Aim of the task:
Count the lines in the items below that contain the word "circled". Give only the number.

Records shown:
----------------------------------------

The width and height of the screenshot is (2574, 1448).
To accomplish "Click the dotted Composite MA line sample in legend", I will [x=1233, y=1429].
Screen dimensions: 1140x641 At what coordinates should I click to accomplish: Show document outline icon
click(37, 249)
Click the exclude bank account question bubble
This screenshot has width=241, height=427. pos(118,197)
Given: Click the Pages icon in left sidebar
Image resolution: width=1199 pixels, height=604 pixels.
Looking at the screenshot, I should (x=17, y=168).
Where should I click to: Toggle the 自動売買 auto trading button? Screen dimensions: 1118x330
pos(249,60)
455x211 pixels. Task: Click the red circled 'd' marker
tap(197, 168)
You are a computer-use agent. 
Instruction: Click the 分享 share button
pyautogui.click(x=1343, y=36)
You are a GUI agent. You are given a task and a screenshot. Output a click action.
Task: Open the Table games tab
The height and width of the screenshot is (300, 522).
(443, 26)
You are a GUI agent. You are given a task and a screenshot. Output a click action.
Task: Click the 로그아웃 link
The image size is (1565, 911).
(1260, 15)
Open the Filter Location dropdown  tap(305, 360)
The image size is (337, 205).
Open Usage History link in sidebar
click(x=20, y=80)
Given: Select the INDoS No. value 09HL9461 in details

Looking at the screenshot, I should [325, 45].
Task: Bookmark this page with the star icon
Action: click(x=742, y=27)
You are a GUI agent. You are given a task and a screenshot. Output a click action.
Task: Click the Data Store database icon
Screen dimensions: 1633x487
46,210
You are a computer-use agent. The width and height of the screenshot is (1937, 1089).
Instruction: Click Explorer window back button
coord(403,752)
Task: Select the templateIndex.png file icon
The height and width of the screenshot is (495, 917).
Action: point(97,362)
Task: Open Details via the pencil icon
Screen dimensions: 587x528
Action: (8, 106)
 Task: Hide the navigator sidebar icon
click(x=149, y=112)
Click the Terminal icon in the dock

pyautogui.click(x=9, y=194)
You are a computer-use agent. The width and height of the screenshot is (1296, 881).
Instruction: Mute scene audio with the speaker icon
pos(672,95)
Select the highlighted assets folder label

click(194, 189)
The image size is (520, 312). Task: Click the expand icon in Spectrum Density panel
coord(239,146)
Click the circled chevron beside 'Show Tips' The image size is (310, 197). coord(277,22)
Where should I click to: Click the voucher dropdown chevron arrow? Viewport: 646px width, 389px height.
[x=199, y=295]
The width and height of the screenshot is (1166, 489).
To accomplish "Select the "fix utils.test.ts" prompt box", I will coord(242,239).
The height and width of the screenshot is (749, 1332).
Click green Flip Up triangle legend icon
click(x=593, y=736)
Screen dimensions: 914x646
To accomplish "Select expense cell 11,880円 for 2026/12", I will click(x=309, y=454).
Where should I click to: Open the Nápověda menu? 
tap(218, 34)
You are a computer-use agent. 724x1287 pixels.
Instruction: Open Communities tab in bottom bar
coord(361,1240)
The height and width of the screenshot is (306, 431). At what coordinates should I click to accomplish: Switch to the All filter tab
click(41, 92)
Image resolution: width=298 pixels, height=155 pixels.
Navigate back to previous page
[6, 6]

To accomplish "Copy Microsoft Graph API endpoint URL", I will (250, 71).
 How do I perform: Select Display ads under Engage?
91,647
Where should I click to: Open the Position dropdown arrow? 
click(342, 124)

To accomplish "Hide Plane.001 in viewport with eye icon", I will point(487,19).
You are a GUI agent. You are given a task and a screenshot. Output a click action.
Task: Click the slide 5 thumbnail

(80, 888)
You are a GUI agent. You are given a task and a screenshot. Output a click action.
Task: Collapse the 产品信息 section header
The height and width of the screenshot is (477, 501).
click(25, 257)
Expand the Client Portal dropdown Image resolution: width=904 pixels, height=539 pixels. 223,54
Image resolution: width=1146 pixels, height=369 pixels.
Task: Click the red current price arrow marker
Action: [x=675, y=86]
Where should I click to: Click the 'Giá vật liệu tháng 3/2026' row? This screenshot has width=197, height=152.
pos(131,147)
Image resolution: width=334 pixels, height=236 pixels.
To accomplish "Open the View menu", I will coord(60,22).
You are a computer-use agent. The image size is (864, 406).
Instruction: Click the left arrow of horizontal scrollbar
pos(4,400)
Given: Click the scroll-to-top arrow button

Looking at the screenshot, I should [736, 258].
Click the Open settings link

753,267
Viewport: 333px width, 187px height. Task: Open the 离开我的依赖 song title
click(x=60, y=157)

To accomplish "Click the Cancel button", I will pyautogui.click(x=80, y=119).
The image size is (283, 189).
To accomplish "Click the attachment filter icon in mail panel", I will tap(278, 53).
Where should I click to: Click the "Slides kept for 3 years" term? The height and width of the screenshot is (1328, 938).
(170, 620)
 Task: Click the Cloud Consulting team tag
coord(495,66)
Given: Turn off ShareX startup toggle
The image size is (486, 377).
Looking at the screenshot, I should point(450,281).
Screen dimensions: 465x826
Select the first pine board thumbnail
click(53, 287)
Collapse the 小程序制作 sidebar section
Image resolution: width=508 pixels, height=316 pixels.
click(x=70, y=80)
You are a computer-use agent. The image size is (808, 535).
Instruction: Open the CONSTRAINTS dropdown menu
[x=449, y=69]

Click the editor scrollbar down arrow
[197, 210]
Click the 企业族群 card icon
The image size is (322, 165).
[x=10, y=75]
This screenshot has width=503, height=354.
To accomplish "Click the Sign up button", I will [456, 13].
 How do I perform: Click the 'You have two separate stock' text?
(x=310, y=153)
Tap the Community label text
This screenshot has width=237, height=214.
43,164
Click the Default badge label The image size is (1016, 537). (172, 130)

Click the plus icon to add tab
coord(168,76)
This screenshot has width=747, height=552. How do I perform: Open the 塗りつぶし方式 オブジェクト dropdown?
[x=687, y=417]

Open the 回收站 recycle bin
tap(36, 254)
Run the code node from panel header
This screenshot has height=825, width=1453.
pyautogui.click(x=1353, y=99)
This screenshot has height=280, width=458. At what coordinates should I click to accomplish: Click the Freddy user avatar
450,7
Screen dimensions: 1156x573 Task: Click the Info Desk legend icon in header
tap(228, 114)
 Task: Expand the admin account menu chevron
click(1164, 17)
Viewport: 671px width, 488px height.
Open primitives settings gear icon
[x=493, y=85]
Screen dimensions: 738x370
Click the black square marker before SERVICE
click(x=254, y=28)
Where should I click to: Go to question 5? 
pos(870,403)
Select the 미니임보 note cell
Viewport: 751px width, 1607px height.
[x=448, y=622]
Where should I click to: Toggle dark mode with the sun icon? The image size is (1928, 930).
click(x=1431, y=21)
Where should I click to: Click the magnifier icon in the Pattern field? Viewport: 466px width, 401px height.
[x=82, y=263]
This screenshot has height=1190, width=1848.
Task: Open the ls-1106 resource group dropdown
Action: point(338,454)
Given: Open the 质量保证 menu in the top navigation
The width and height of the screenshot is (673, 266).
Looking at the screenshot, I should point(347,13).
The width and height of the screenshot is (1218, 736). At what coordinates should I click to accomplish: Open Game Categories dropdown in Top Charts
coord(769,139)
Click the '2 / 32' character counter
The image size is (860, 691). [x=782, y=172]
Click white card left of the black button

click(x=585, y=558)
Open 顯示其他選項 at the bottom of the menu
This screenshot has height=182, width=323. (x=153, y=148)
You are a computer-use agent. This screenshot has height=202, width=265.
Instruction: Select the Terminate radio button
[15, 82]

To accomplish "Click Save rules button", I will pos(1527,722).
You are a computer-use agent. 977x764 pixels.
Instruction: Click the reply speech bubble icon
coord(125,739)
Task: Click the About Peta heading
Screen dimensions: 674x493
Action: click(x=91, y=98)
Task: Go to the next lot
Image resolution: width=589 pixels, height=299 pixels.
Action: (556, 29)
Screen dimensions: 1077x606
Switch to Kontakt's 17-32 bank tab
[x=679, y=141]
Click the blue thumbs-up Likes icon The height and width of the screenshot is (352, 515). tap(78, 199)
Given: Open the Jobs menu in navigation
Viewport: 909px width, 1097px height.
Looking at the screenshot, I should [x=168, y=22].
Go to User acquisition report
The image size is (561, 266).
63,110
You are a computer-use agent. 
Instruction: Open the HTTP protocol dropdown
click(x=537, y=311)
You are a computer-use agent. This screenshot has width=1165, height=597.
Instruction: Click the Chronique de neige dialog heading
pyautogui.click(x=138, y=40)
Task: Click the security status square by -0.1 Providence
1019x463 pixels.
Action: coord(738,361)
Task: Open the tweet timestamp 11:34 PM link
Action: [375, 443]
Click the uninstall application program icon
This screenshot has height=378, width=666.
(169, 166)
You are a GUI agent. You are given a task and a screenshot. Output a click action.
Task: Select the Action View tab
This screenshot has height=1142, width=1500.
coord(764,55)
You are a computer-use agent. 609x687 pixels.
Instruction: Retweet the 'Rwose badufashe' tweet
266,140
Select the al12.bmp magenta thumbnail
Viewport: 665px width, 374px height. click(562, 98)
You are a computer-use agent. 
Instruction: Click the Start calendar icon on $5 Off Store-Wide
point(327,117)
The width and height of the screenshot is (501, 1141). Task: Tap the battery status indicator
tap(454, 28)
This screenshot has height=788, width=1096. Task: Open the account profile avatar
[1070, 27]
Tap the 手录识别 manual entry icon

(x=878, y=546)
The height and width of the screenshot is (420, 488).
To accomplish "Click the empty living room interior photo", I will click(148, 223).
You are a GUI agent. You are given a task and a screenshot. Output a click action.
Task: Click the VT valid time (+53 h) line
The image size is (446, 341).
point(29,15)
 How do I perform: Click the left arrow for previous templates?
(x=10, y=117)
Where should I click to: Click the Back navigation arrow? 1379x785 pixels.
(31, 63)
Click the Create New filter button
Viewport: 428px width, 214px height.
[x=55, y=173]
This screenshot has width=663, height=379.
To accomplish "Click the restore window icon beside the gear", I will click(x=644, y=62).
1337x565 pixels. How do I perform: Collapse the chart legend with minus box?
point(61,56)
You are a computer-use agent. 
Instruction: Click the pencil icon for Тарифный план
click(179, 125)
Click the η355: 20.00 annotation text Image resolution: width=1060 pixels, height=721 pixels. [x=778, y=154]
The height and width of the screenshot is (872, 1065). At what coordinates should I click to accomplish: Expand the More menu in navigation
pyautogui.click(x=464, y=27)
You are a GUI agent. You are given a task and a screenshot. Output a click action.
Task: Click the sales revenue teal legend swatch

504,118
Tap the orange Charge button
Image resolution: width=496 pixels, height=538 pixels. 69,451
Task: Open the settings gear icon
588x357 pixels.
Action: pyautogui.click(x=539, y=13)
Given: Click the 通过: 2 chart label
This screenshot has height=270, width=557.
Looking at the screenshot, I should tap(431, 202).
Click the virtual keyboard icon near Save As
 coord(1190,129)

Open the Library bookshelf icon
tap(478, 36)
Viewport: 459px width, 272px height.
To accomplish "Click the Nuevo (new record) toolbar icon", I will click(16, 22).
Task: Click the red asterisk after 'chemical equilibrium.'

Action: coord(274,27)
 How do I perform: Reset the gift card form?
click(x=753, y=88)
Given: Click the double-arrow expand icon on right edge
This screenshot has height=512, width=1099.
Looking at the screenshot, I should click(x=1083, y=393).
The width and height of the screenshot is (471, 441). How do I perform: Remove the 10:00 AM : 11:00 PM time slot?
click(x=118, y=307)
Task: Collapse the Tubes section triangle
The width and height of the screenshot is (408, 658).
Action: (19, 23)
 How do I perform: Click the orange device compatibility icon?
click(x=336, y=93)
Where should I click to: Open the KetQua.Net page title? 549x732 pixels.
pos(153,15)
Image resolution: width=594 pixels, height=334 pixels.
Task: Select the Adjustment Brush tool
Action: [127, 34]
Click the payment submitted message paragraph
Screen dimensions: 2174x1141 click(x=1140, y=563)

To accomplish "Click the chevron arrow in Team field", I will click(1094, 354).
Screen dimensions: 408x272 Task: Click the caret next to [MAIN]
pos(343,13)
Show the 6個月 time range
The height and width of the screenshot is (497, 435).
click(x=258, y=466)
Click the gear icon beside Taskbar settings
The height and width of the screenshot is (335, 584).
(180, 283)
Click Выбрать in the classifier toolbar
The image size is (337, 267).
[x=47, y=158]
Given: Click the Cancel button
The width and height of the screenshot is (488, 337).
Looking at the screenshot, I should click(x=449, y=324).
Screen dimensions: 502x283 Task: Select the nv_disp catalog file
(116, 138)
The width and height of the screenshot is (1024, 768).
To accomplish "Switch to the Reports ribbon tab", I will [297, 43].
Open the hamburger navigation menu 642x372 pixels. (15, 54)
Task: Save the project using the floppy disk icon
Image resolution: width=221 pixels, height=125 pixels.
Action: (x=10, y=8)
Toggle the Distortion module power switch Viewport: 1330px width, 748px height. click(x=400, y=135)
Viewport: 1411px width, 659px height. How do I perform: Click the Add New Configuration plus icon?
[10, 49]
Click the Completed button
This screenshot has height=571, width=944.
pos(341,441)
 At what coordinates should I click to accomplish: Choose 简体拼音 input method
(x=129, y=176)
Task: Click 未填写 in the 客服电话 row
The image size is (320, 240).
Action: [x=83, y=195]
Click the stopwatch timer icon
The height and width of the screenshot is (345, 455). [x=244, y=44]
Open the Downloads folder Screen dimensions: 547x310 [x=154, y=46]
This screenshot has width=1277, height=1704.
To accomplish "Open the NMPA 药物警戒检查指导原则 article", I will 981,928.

----------------------------------------

Solution for this task:
2